Please print each record below exactly as it is written.

(Data entries)
- - - - - - -
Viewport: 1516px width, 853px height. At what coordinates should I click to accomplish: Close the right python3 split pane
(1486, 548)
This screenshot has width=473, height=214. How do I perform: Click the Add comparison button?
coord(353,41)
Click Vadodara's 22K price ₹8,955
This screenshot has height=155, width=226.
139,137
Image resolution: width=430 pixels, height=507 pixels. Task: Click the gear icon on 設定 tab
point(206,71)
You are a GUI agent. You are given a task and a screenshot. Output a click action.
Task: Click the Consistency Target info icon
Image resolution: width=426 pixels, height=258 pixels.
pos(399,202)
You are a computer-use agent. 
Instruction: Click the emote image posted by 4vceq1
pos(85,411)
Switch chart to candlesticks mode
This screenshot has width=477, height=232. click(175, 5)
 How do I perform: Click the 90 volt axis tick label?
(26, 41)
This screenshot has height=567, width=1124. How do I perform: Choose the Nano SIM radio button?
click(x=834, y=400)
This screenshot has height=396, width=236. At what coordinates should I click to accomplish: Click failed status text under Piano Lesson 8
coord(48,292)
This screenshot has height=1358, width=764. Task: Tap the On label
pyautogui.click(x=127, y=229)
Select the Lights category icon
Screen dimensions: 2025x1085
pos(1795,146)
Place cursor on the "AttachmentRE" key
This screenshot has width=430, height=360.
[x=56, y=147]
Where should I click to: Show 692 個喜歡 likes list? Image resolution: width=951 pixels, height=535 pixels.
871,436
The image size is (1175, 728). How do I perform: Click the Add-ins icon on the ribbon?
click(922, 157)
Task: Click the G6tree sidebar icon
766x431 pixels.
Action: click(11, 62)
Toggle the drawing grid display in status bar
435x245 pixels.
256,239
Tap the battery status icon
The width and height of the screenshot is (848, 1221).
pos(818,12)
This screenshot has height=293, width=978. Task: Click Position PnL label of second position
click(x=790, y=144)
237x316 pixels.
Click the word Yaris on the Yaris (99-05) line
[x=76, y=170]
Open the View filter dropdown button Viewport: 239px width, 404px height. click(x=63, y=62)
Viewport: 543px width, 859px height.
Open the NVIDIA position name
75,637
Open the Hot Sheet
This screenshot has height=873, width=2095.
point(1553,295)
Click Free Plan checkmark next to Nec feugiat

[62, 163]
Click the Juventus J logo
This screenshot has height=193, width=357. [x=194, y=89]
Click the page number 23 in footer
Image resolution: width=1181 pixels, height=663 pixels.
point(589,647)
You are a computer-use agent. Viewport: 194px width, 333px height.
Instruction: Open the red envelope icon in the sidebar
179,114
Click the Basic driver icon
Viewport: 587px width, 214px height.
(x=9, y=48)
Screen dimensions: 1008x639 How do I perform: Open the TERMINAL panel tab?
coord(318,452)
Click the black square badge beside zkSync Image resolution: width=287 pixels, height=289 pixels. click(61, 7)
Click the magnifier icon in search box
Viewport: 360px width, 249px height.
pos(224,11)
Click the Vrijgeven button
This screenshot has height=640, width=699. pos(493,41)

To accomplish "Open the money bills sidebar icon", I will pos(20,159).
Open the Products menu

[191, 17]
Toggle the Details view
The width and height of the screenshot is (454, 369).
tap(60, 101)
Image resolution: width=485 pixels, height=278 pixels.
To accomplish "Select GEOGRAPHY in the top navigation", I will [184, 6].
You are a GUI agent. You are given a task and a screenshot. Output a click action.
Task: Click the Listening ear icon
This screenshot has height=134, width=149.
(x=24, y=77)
- - - - - - -
**Response for this exercise:**
Viewport: 1516px width, 853px height. At what coordinates should I click to accomplish: Close the right python3 split pane
(1486, 548)
This screenshot has width=473, height=214. How do I perform: Click the Add comparison button?
coord(353,41)
Click Vadodara's 22K price ₹8,955
This screenshot has height=155, width=226.
139,137
Image resolution: width=430 pixels, height=507 pixels. Task: Click the gear icon on 設定 tab
point(206,71)
You are a GUI agent. You are given a task and a screenshot. Output a click action.
Task: Click the Consistency Target info icon
Image resolution: width=426 pixels, height=258 pixels.
pos(399,202)
You are a computer-use agent. 
Instruction: Click the emote image posted by 4vceq1
pos(85,411)
Switch chart to candlesticks mode
This screenshot has width=477, height=232. click(175, 5)
 How do I perform: Click the 90 volt axis tick label?
(26, 41)
This screenshot has height=567, width=1124. How do I perform: Choose the Nano SIM radio button?
click(x=834, y=400)
This screenshot has height=396, width=236. At what coordinates should I click to accomplish: Click failed status text under Piano Lesson 8
coord(48,292)
This screenshot has height=1358, width=764. Task: Tap the On label
pyautogui.click(x=127, y=229)
Select the Lights category icon
Screen dimensions: 2025x1085
pos(1795,146)
Place cursor on the "AttachmentRE" key
This screenshot has width=430, height=360.
[x=56, y=147]
Where should I click to: Show 692 個喜歡 likes list? Image resolution: width=951 pixels, height=535 pixels.
871,436
The image size is (1175, 728). How do I perform: Click the Add-ins icon on the ribbon?
click(922, 157)
Task: Click the G6tree sidebar icon
766x431 pixels.
Action: click(11, 62)
Toggle the drawing grid display in status bar
435x245 pixels.
256,239
Tap the battery status icon
The width and height of the screenshot is (848, 1221).
pos(818,12)
This screenshot has height=293, width=978. Task: Click Position PnL label of second position
click(x=790, y=144)
237x316 pixels.
Click the word Yaris on the Yaris (99-05) line
[x=76, y=170]
Open the View filter dropdown button Viewport: 239px width, 404px height. click(x=63, y=62)
Viewport: 543px width, 859px height.
Open the NVIDIA position name
75,637
Open the Hot Sheet
This screenshot has height=873, width=2095.
point(1553,295)
Click Free Plan checkmark next to Nec feugiat

[62, 163]
Click the Juventus J logo
This screenshot has height=193, width=357. [x=194, y=89]
Click the page number 23 in footer
Image resolution: width=1181 pixels, height=663 pixels.
point(589,647)
You are a computer-use agent. Viewport: 194px width, 333px height.
Instruction: Open the red envelope icon in the sidebar
179,114
Click the Basic driver icon
Viewport: 587px width, 214px height.
(x=9, y=48)
Screen dimensions: 1008x639 How do I perform: Open the TERMINAL panel tab?
coord(318,452)
Click the black square badge beside zkSync Image resolution: width=287 pixels, height=289 pixels. click(61, 7)
Click the magnifier icon in search box
Viewport: 360px width, 249px height.
pos(224,11)
Click the Vrijgeven button
This screenshot has height=640, width=699. pos(493,41)

To accomplish "Open the money bills sidebar icon", I will pos(20,159).
Open the Products menu

[191, 17]
Toggle the Details view
The width and height of the screenshot is (454, 369).
tap(60, 101)
Image resolution: width=485 pixels, height=278 pixels.
To accomplish "Select GEOGRAPHY in the top navigation", I will [184, 6].
You are a GUI agent. You are given a task and a screenshot. Output a click action.
Task: Click the Listening ear icon
This screenshot has height=134, width=149.
(x=24, y=77)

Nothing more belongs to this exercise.